G, United States Army
I have hidden inside my career as a nurse and a lifetime student with multiple masters degrees too long. It’s time to let others know that this is a long term problem in the making. We can no longer hide behind the screen of “if you don’t talk about it, it didn’t happen” attitude of our previous generations, and of the military.
On the night of November 27, 1986, I was very sick, running a very high fever with a sore throat, lethargic and “quarantined” to the second floor of the barracks by myself due to being sick and coughing so much. In the middle of the night, I felt someone feeling my face, throat and chest. I could smell alcohol. The more I moved, the more the Drill Sgt. touched me and the more aggressive the sexual assault. Early the next morning, he woke me to go to sick call, telling me not to say a word, and that I had enjoyed it. He further elaborated that no one would believe any way because of my past.
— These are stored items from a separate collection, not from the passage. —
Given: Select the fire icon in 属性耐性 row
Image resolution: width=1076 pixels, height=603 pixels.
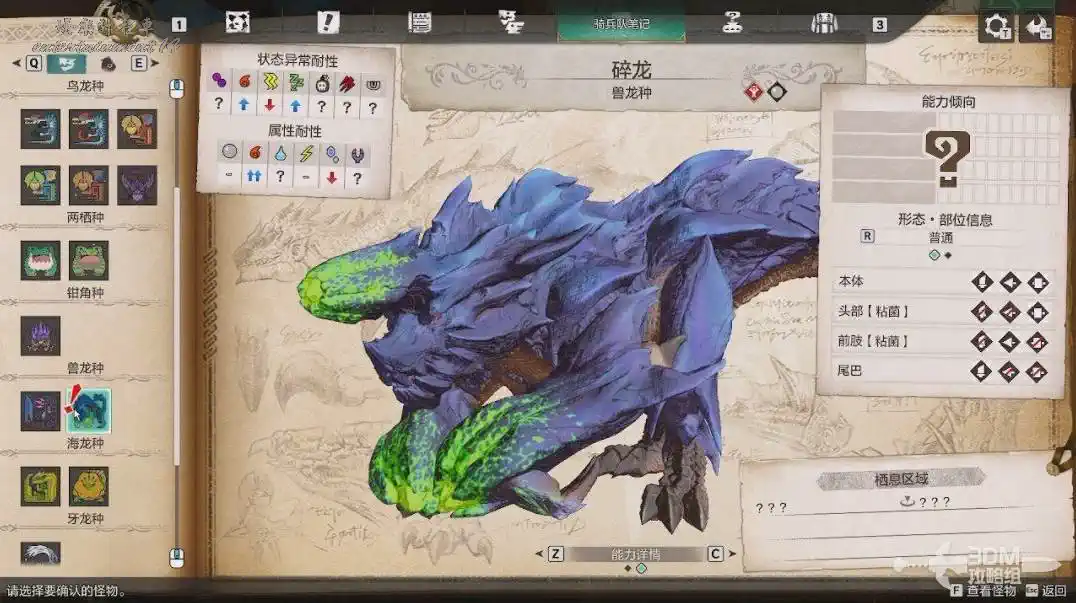Looking at the screenshot, I should click(x=255, y=153).
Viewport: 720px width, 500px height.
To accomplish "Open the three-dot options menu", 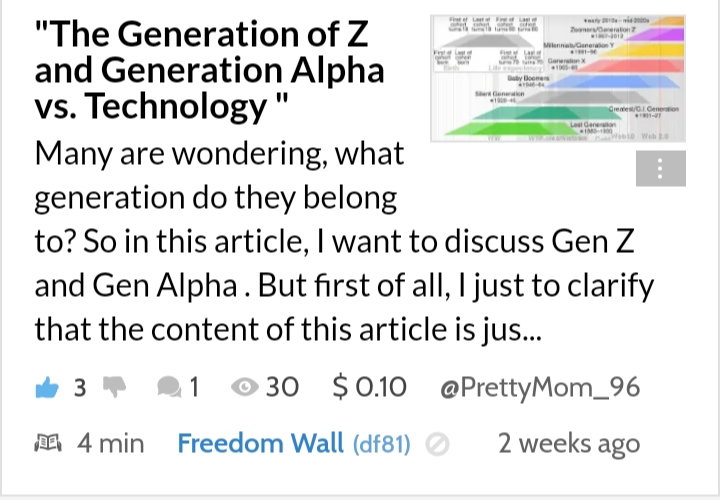I will pos(660,169).
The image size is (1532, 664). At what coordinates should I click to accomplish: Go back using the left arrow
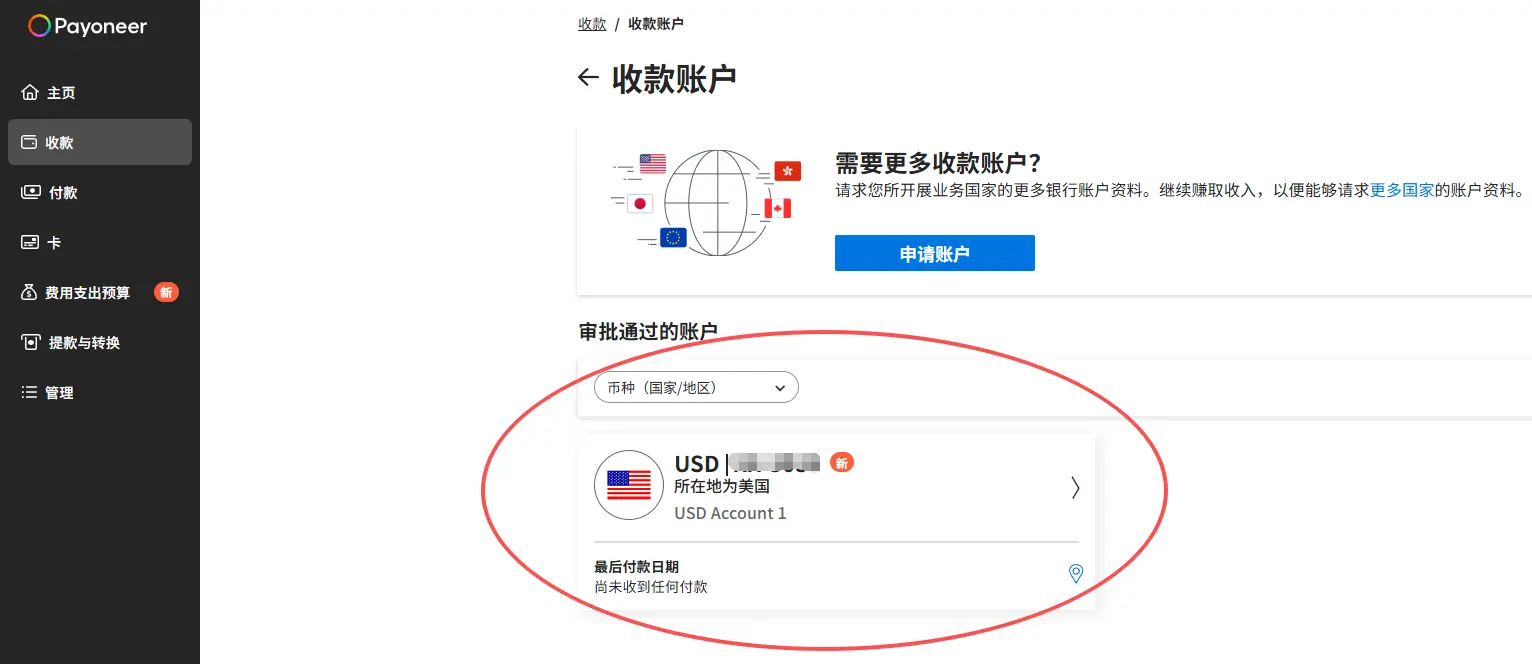pyautogui.click(x=588, y=77)

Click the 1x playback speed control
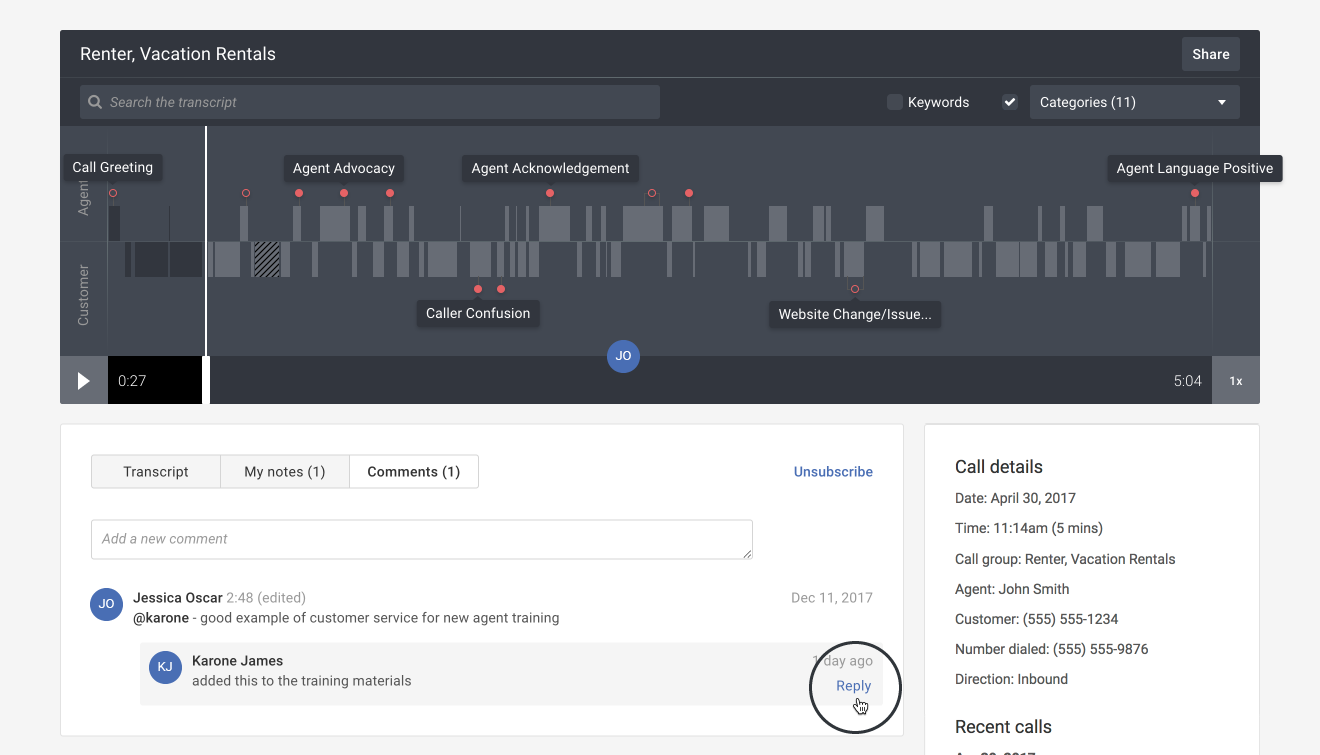point(1235,380)

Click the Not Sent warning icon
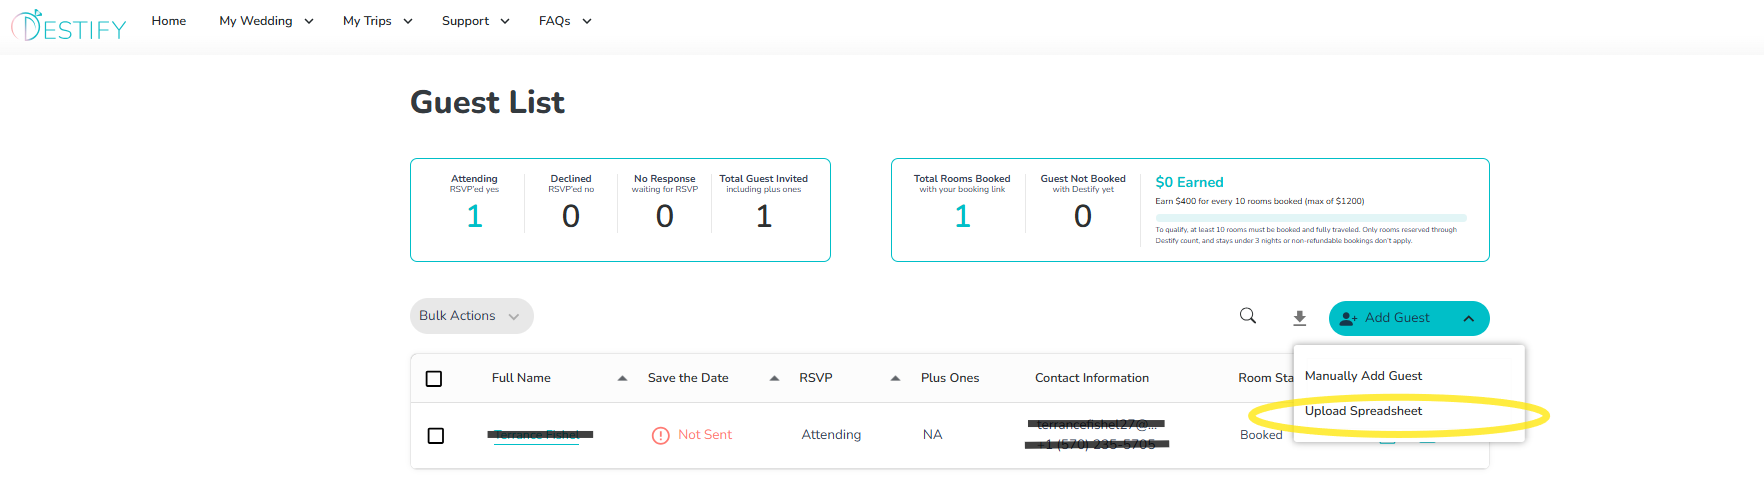[x=660, y=435]
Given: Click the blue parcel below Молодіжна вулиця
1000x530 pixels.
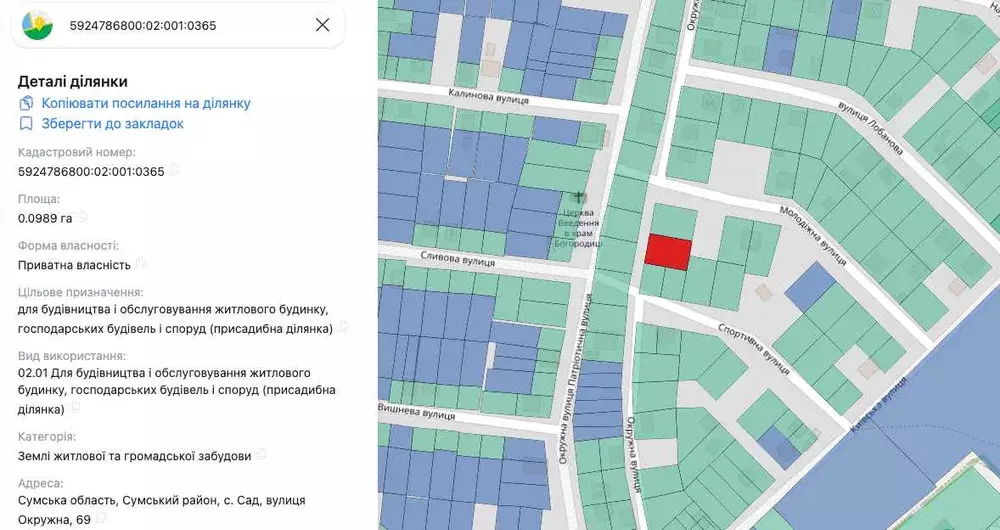Looking at the screenshot, I should click(810, 287).
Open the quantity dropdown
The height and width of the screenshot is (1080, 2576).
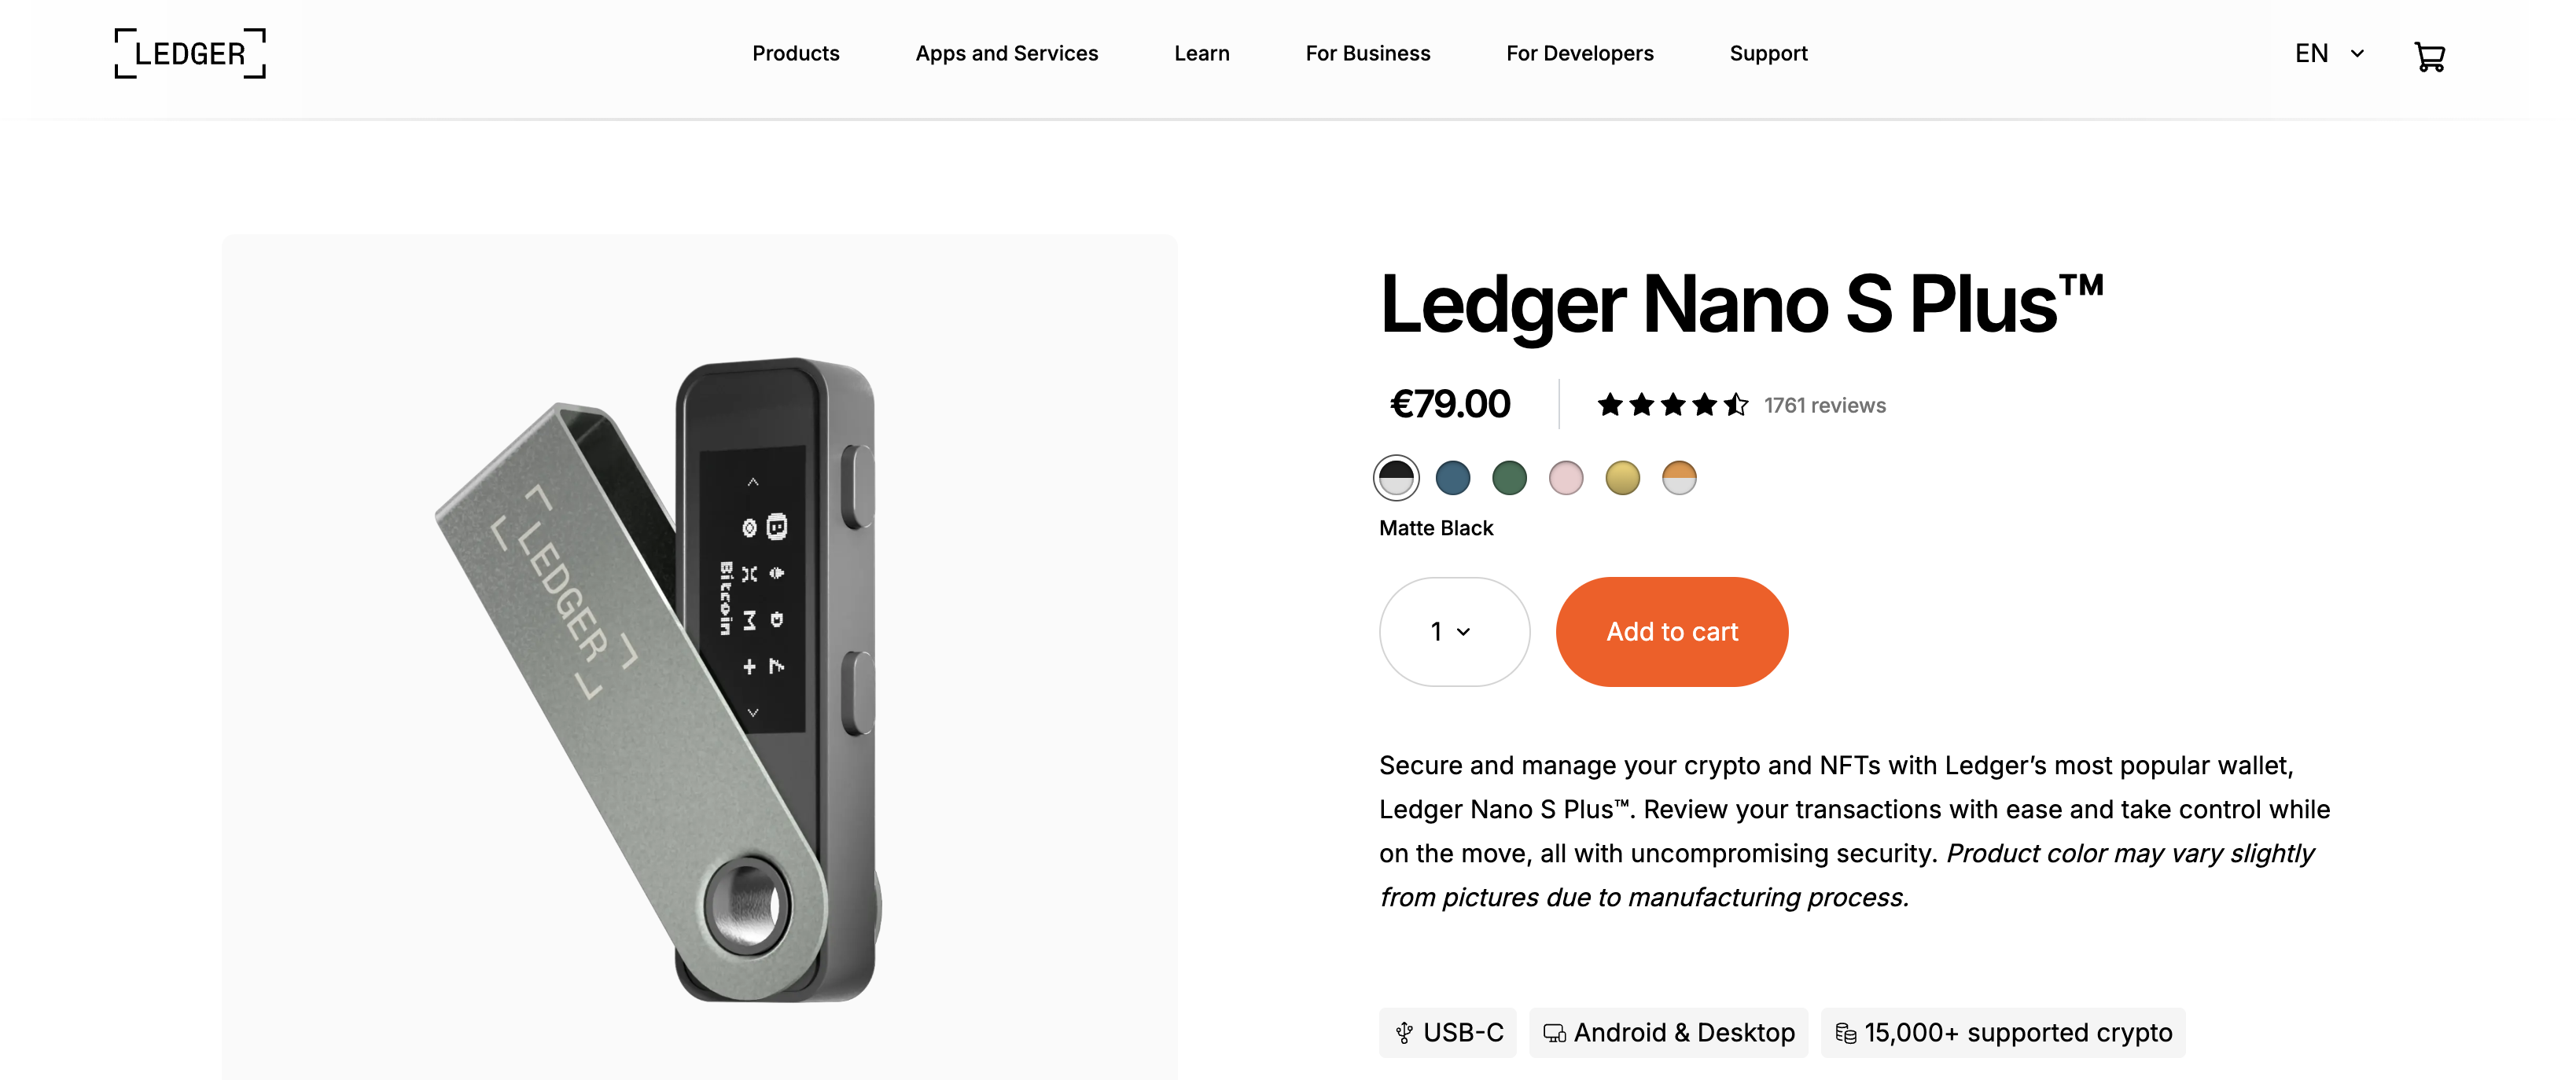[1453, 632]
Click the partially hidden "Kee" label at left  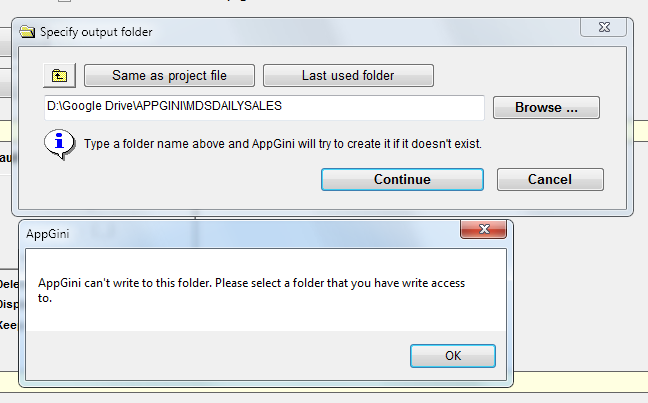[x=8, y=325]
Somehow he knew that I had been kidnapped and raped when I was 13, and that manipulation was pretty effective. It was at this point that I became very reclusive, refusing to be anywhere that could place me in the same area as him, although this was near impossible.
On January 5, 1987, I qualified at the range with my rifle. Due to being sick again, I was trucked back and forth from the range. I came back early, disassembled my weapon, cleaned it, put it back together, and hung it on my bunk. I laid down on the bottom bunk and fell asleep. I was not awakened to turn my weapon in with the rest of platoon. Before long, I was grabbed by my collar and ripped from the bunk, hitting my head on the upper bunk, and then slammed up against the locker wall with blunt force to the right side of my body. I was pinned with my feet dangling above the floor by him. From the corner of my eye, I could see the female Drill Sgt. as she topped the stairs, she was yelling about the crashing noise. She saw me pinned, said ‘oh shit’ and walked backwards down the stairs. He let go and I dropped to the floor landing on my right hip and coccyx. I was told to turn in my weapon and report to their office. I reported to his office and they were both there. He told me that I could be court martialed for leaving my weapon unsecured. He said he knew that I was still sick, and would let it go this time. The female Drill Sgt. left the office and there I was, alone with him. I was scared to death considering what he had just done to me, and what he did to me in November. He threatened to hurt me again if I ever repeated any of these instances to anyone, and said that he had just lost his cool because he and his wife had been arguing and fighting about his drinking and not coming home. I just nodded until I was released.
The next morning, I was hurting in my shoulder and down my right side. I had a bruise on my forehead and on my right hip. At physical training, my shoulder kept popping out of socket, and I couldn’t raise my arm above my head. It was January 7, 1987. The AC joint was swollen and tender and my arm and my shoulder were swollen. The shoulder was back in the socket. I was placed in an immobilizer and placed on a profile. I was referred to orthopedics that same day. I told the Chief Warrant Officer (orthopedic DO) what had really happened with the Drill Sgt. in November and on January 5th.
Chief told me to keep it quiet and put in a referral to Social Work Services on January 8, 1987. I never got an appointment. No one did anything to help me. I learned at the age of 13 that I don’t win. The person who raped me at 13 got 3 years of probation and a psychiatric evaluation. I was scared to pursue anything, completely believing that I would be the one hurt again, and he would walk away laughing. Once in Europe, I tried getting help. I wasn’t sleeping and my migraines were out of control. I was still seeing and orthopedic because my collar bone was permanently dislocated at the base of the neck and liked to migrate to my airway from time to time. I finally got to see someone in psychiatry in Frankfurt, Germany, records of which have disappeared.
I had told TOP, 1st Sgt. everything that had happened in basic training after the Drill Sgt. showed up at the post office I was working at a few months before my discharge. I was too terrified to write any of this down, much less tell anyone else about it. I felt like I was in a ‘don’t ask, don’t tell’ horror of my own. I have had nightmares, waking up screaming and fighting in my sleep due to the nightmares ever since. I have grinded my teeth down to almost nothing. After a medical discharge because of the shoulder injury, I had to eventually have an inch of collar bone surgically removed. The VA is trying to say that my PTSD is due to my trauma at age 13, that assumption is right in only ONE way. It prevented me from going after Drill Sgt. and avoiding being blamed for being raped again, that it was my fault and being ridiculed and ostracized everywhere I went in the military.